Insulin treatment using insulin sensitizers was introduced to reduce the risk of hypoglycemia in this patient. The first insulin insufficiency occurred when she started receiving two doses of one gram of insulin per kilogram of body weight per hour in a 24-hour period. Her glucose levels fell rapidly during the second week of the treatment. The second episode of hypoglycemia took place when her doctor switched her to a single dose of one gram of insulin per kilogram of body weight per hour in a day. Again, her glucose levels fell quickly.
After several months, her doctor decided to increase the dose of insulin to two grams of insulin per kilogram of body weight per hour for a total of four grams of insulin per day. This dose of insulin was needed to treat her severe hypoglycemia. Insulin sensitivity decreased due to the presence of additional insulin in the bloodstream.
After three months, she was still unable to maintain normal blood glucose levels despite receiving the recommended dose of insulin. Her physician asked her to switch to an insulin infusion system in which he added the insulin in the vein through an IV. but he was unable to achieve an optimal insulin response due to low availability of insulin in his system. After switching to this system, she experienced moderate hypoglycemia for the second time.
This time, she developed hypoglycemia with a rapid onset. Her blood glucose levels fell rapidly and she was admitted to the hospital where she was kept under medical observation. Since her glucose levels were still extremely low despite repeated doses of insulin, she was put on a high dose of oral medication to reduce her blood glucose level and prevent hypoglycemia and the need for continuous insulin infusion.
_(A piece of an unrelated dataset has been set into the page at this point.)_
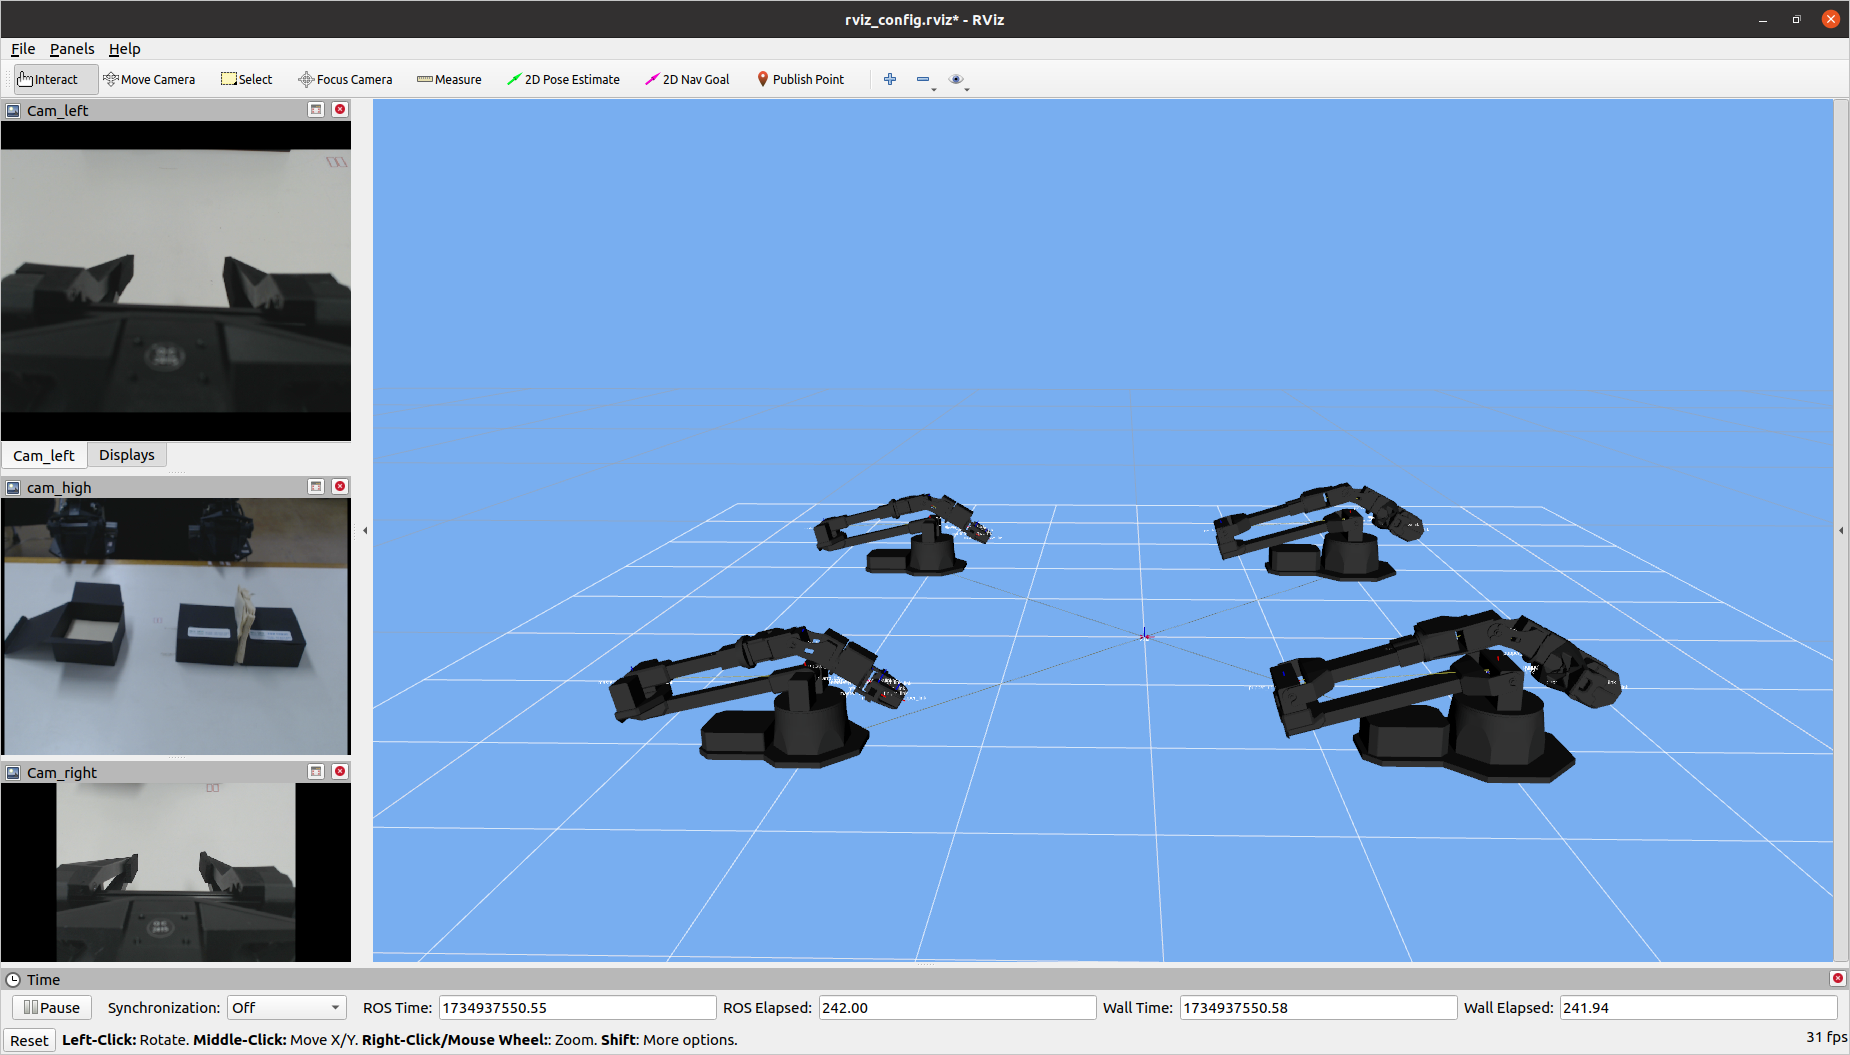Open the Panels menu
Image resolution: width=1850 pixels, height=1055 pixels.
tap(72, 49)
It is clear from the case report that, if used properly, insulin sensitizers can provide effective control of hypoglycemia and the need for insulin infusion but the most important thing is to monitor the levels closely and correct them when necessary. The results of insulin testing are useful to guide treatment to improve diabetic control but in some cases, it may be necessary to change the dosage or use a different form of insulin to reduce the risk of hypoglycemia or to reduce the need for continuous administration of insulin.
Insulin therapy is a vital component of diabetes management but should never be substituted for proper diet and exercise, especially when it is used alone to treat the whole spectrum of diabetes, especially in individuals with impaired insulin sensitivity. Diabetic control is a lifelong process that requires careful monitoring and appropriate treatment of diabetes as well as healthy eating and lifestyle changes.
If you are having trouble managing your diabetes care team is a resource available online. They can also help you decide which insulin will be best for your needs. You can also find resources to learn about how to make changes to your diet and lifestyle to help manage your diabetes.
Remember that diabetes is a progressive disease that develops over time and if you have chronic diabetes, you may develop serious complications. Diabetes mellitus is a very serious problem that often causes blindness, kidney failure, heart problems, and nerve damage. For some, diabetes can be fatal and it is very important to discuss all your options with your doctor before you begin any new treatment plan.
Long term management of diabetes is necessary. You may need insulin for life. Diabetes is not a problem to be ashamed of or one to be ignored. It is a progressive disease that is preventable and managed by using the right tools and information to learn what you can do now.